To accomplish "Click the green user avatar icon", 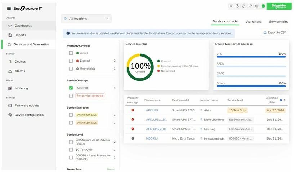I will (263, 6).
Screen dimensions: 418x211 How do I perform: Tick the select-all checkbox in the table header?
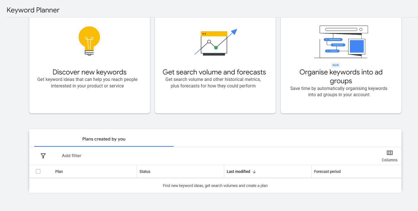click(x=38, y=171)
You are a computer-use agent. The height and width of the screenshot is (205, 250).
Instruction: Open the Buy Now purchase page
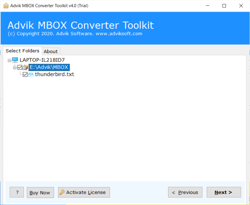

What is expected - What you return must match, line for line, the records from the line containing "You are a computer-use" through their end, with both ends included and no pictures.

The completed task -
You are a computer-use agent. The height and width of the screenshot is (205, 250).
Instruction: Open the Buy Now purchase page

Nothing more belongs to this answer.